[Opening Given entries section]
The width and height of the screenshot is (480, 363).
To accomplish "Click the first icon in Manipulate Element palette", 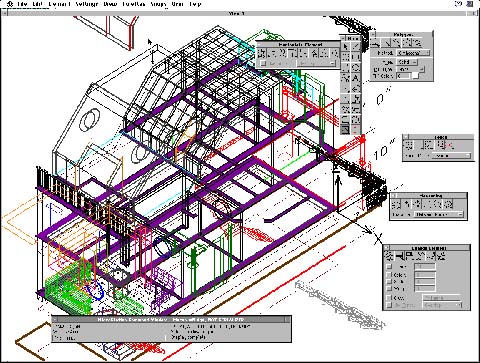I will [262, 53].
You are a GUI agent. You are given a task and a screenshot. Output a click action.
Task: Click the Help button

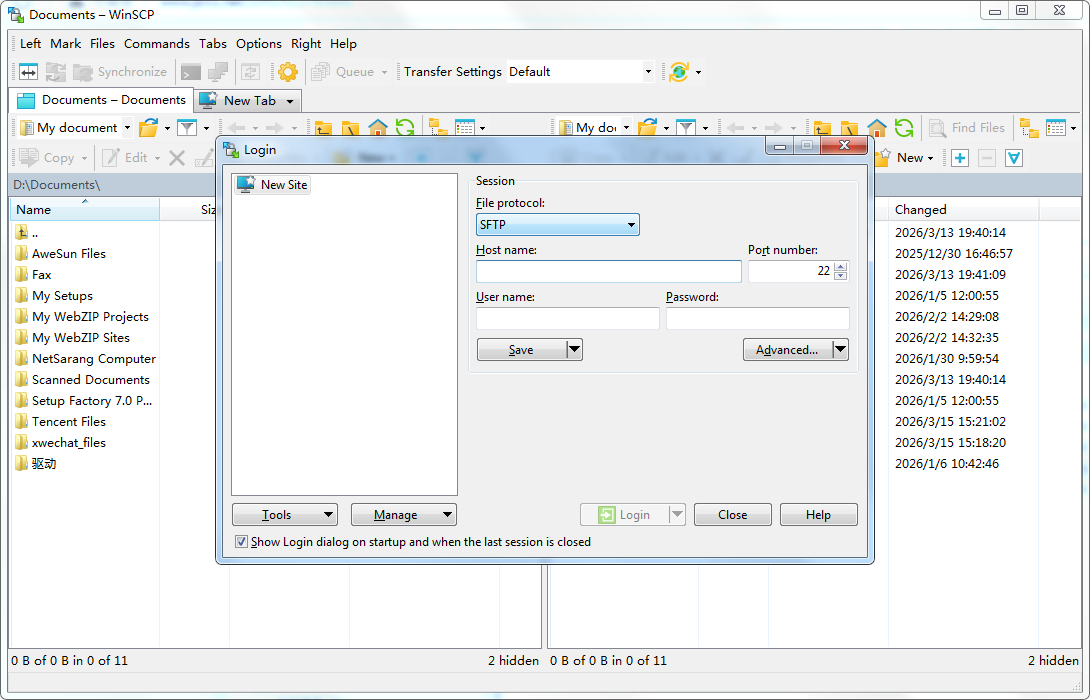818,515
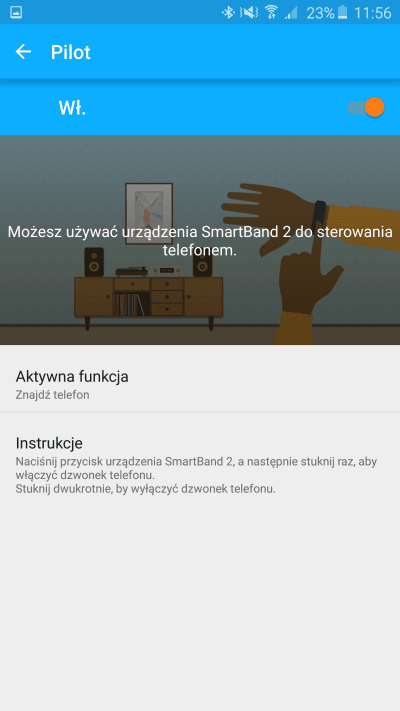Screen dimensions: 400x711
Task: Tap the Bluetooth icon in status bar
Action: [x=228, y=12]
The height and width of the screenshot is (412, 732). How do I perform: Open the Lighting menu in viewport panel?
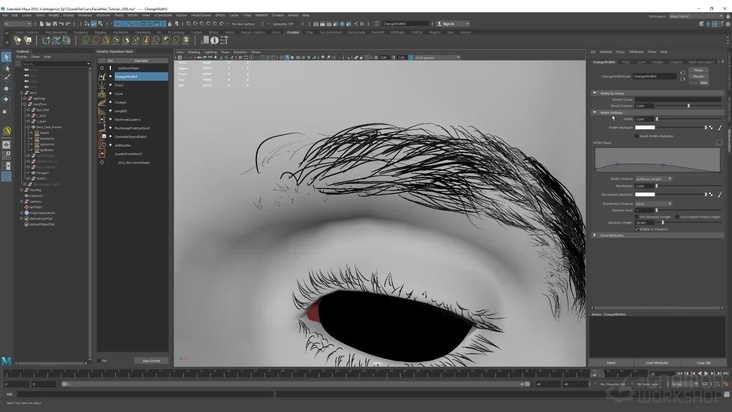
[Closing Given entries section]
Go through the records and report each line that contains "height".

The width and height of the screenshot is (480, 363).
The height and width of the screenshot is (412, 732). How do I perform: Open the Lighting menu in viewport panel?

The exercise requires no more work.